伝えることが重要な理由
エンディングノートが発見されるのは多くの場合、本人が急病・事故に遭った後か、 亡くなった後です。家族がノートの存在と保管場所を知らなければ、 必要なときに見つけてもらえません。
また「書いてある」と知っているだけで、家族は安心感を持てます。 終活の進捗を共有することは、家族との信頼関係を深めるきっかけにもなります。
保管場所の共有方法
保管場所を伝える際は以下の点を明確にしましょう。
- 具体的な場所を伝える:「書斎の机の引き出し左側」など具体的に。「どこかに置いてある」では見つからない
- 複数人に伝える:配偶者・長男など複数の家族に同じ情報を伝える。
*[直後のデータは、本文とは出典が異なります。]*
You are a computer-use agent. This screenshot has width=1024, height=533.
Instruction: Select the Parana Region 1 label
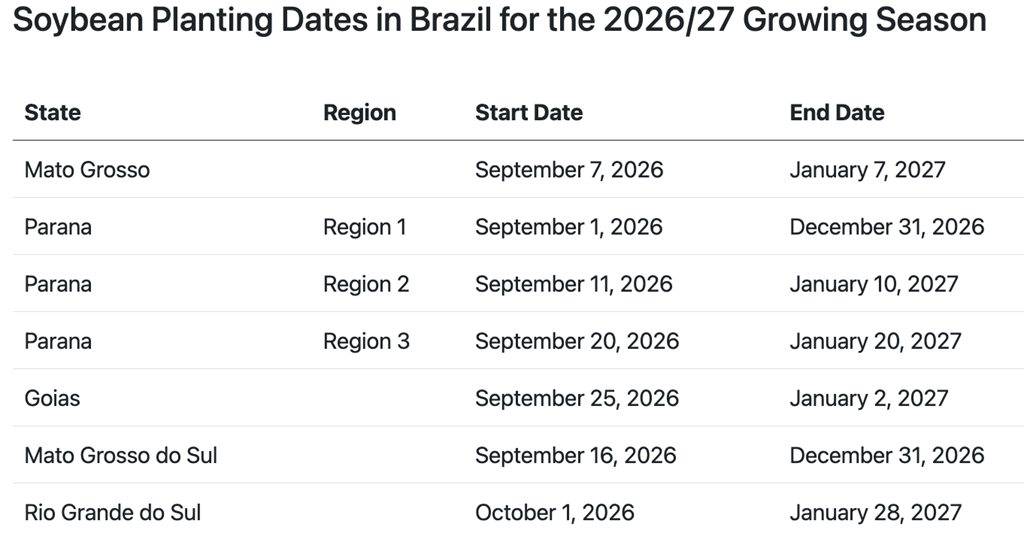[365, 227]
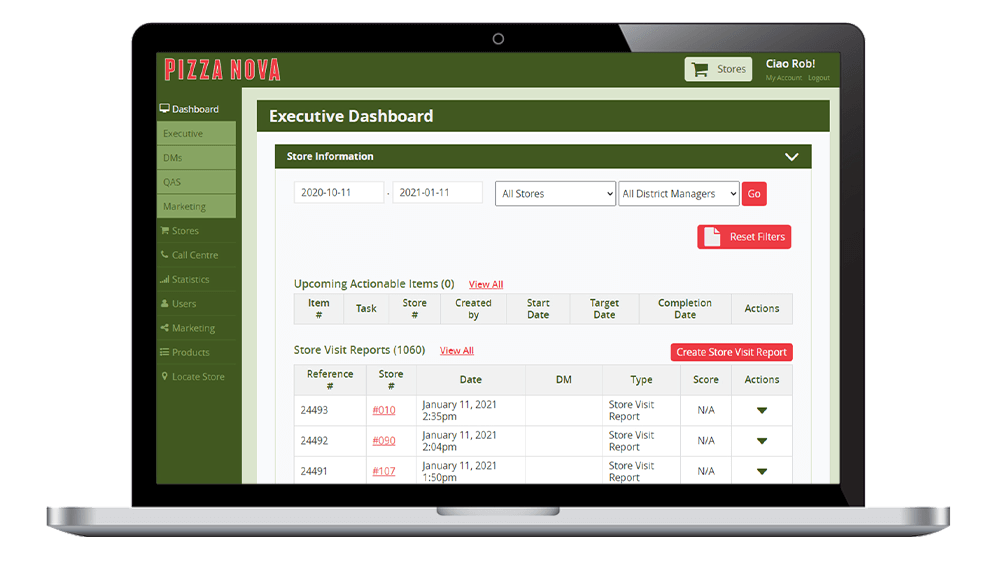Open Statistics in the sidebar
This screenshot has height=580, width=1000.
tap(190, 280)
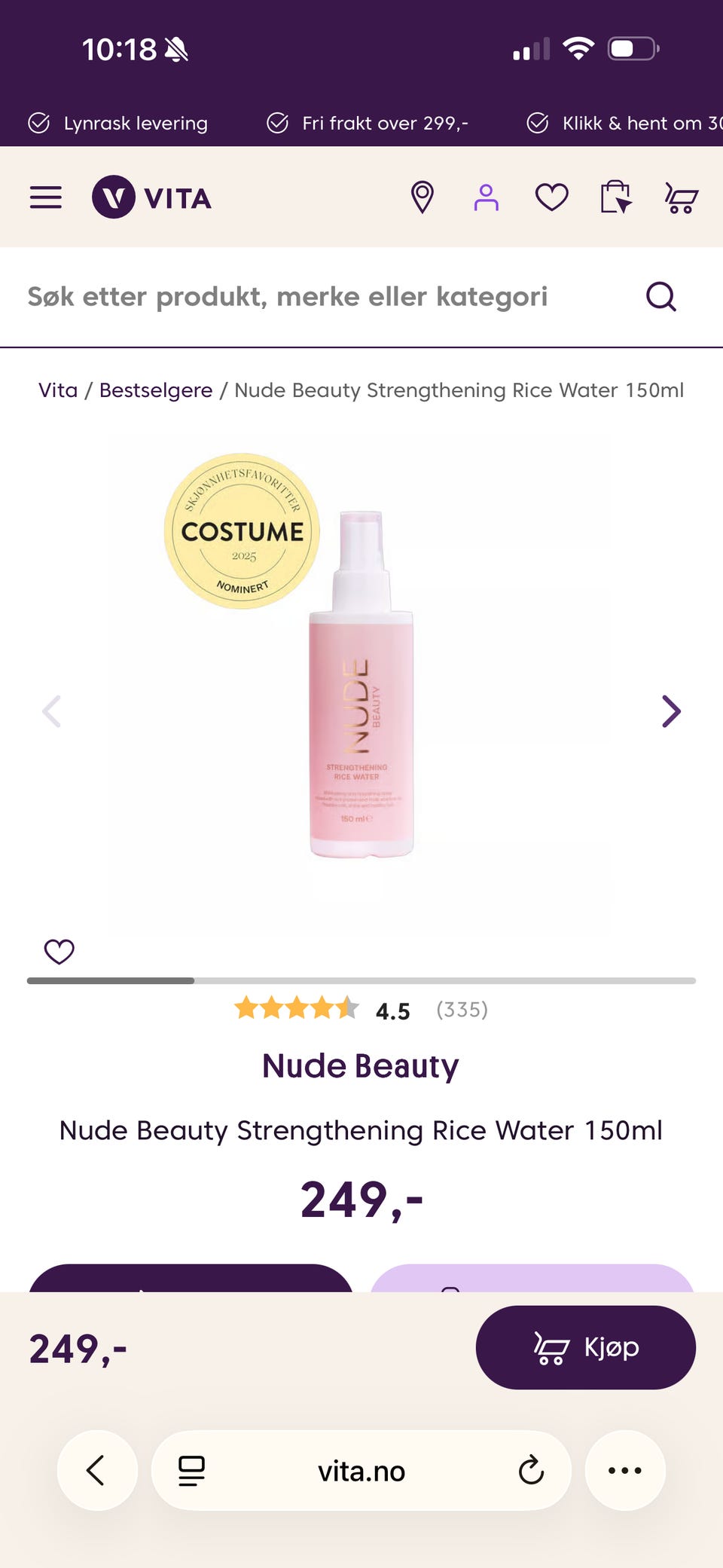Open the shopping cart in header
This screenshot has width=723, height=1568.
[682, 198]
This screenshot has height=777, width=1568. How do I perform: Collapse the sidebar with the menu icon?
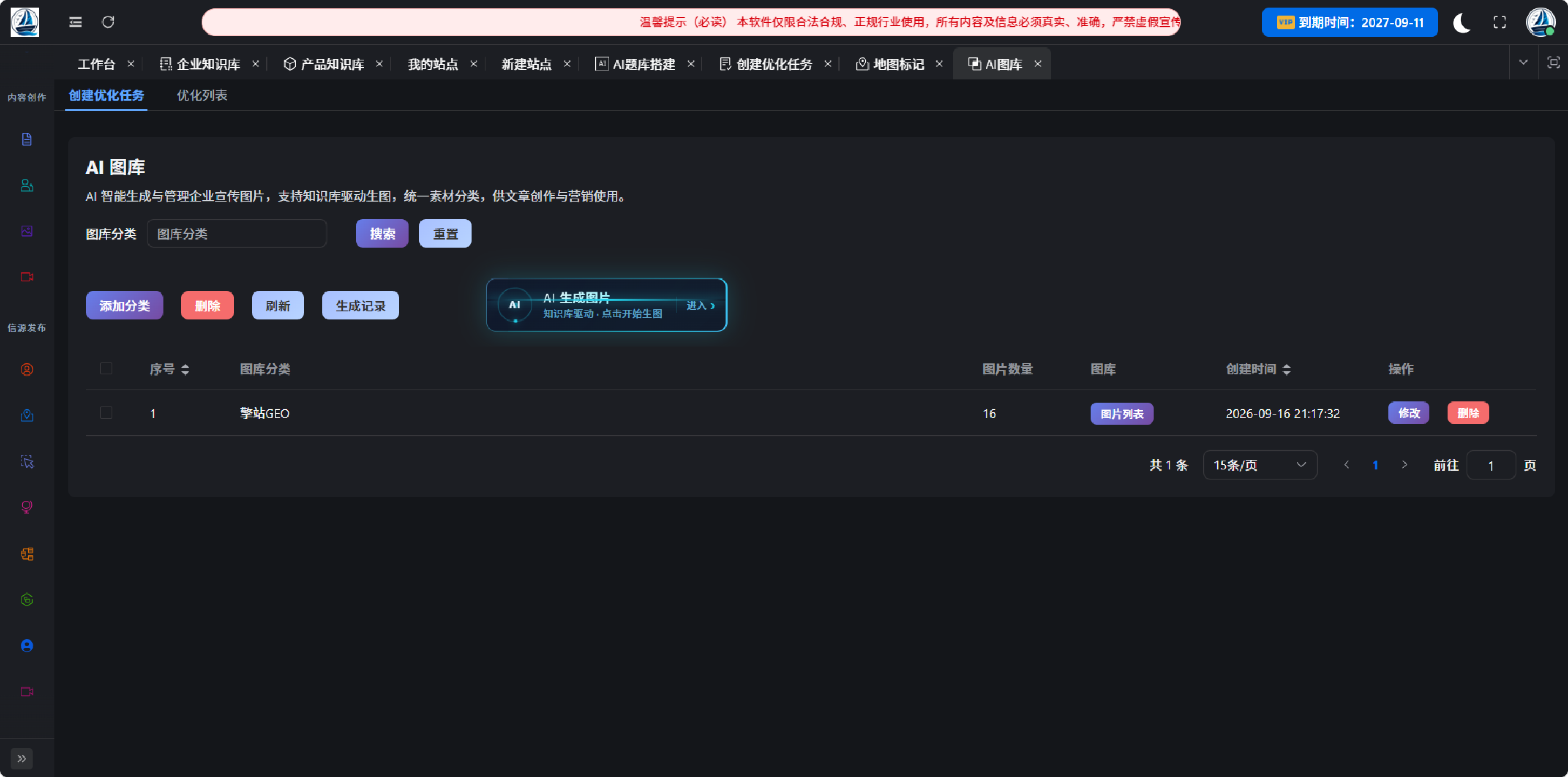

一人に伝えても連絡が取れない状況になることもある
- 財産目録は別途:詳細な財産情報は別ファイルで管理し、エンディングノートにはその保管場所だけ記載する方法も安全
- デジタル版のアクセス方法も共有:デジタルで管理している場合は、アクセス方法(パスワード等)を紙に書いて別途共有する
家族に話すきっかけ
「縁起が悪い」と感じる家族には直接「終活の話」をするより、 自然なきっかけを作ることが効果的です。
| きっかけ | 切り出し方の例 |
|---|---|
| 親戚・知人の葬儀や相続経験 | 「○○さんの相続で大変だったらしい。うちも整理しておかないとね」 |
| 自分や配偶者の誕生日 | 「○○歳になったし、そろそろ終活を始めようと思って。エンディングノートを書いた」 |
| 年末・新年 | 「今年中にやっておきたいことのひとつで、エンディングノートを整理しようと思う」 |
| 健康診断後 | 「健康診断でいろいろ考えさせられた。万が一のときのためにノートを書いておくね」 |
| テレビ・ニュースで終活が話題になったとき | 「こういう準備、大事だよね。実は私も書いてるんだけど」 |
家族会議の開き方
可能であれば、家族全員が集まる機会に「終活の状況を共有する時間」を設けましょう。 お盆・お正月・法事など家族が集まるタイミングが最適です。
事前に目的を伝える
「次に集まるときに終活のことを話し合いたい」と事前に伝えておく。突然話し始めると驚かれることも。
内容の全てを見せなくていい
保管場所・財産の在処・医療の意思などの重要情報を共有するだけでも十分。個人的なメッセージは亡くなった後に読んでもらえばいい。
家族の意見も聞く
一方的に伝えるのではなく「葬儀の形式についてどう思う?」など家族の意見も聞く双方向の場にする。
年1回の定例にする
「毎年お正月に終活の状況を確認する」という習慣を作ると、家族全員が安心して備えられる。
定期的な更新の仕方
エンディングノートは一度書けば終わりではありません。 以下の変化があった際は内容を更新しましょう。
- 引越し・住所変更
- 銀行口座の開設・解約
- 保険の加入・変更・解約
- 家族構成の変化(結婚・離婚・子どもの誕生・身内の死)
- 不動産の取得・売却
- 医療状況・かかりつけ医の変更
- 葬儀や供養への気持ちの変化
よくある質問
Q. 家族に読まれたくない内容がある場合はどうすればいいですか?
個人的な内容のページだけを封筒に入れ「死後に開封してください」と書いておきましょう。 財産情報や緊急連絡先などの重要情報は別のページに書き、 すぐに参照できる状態にしておくことをおすすめします。
Q. 子どもたちが遠方にいる場合はどうすればいいですか?
デジタルコピー(PDFや写真)をパスワード付きで共有する方法も有効です。 ただしパスワードも一緒に伝えることを忘れずに。 また、年1回の帰省時に内容を一緒に確認する習慣を作るのもおすすめです。